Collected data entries
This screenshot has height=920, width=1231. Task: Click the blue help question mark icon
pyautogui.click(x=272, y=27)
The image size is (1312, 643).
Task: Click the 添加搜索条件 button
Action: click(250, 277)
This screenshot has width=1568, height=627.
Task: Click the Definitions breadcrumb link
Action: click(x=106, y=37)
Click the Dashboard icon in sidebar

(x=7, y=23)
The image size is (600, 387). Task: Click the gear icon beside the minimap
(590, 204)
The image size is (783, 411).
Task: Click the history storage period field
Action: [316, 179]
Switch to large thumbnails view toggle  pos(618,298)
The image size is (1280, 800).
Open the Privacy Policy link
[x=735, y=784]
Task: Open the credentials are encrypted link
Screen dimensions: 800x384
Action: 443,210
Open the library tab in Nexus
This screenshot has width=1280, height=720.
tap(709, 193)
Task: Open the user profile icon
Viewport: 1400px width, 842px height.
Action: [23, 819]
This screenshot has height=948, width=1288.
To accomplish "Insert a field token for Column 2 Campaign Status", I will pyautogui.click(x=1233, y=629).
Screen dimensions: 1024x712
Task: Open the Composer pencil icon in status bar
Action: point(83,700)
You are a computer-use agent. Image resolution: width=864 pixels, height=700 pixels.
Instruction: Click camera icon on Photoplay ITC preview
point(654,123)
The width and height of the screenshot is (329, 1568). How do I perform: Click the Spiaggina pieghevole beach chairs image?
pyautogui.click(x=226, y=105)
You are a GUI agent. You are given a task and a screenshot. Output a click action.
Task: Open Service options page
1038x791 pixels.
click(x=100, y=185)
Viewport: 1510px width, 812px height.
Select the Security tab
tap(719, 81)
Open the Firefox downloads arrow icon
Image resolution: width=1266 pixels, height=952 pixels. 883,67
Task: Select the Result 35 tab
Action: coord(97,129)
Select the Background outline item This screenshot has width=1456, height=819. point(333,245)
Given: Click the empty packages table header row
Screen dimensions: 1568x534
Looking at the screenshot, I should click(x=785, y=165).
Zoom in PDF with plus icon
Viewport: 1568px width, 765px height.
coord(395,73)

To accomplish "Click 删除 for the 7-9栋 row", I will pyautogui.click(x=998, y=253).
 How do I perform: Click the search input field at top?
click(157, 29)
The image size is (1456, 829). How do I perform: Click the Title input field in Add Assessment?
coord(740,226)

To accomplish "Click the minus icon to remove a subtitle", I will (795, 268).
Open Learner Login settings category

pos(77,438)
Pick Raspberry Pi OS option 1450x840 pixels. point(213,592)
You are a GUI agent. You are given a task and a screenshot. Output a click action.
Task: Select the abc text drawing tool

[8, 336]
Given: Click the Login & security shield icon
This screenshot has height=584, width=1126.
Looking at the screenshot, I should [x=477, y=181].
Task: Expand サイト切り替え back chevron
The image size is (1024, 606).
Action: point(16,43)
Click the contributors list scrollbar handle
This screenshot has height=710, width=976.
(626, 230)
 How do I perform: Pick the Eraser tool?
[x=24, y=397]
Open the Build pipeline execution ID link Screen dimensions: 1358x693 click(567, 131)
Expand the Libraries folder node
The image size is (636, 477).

*Exercise requirements*
Write out, from the lines above, only those from the line with "Task: Select the abc text drawing tool" to the line with "Task: Expand サイト切り替え back chevron", exactly as given, including the first and the last.

*Written answer*
Task: Select the abc text drawing tool

[8, 336]
Given: Click the Login & security shield icon
This screenshot has height=584, width=1126.
Looking at the screenshot, I should [x=477, y=181].
Task: Expand サイト切り替え back chevron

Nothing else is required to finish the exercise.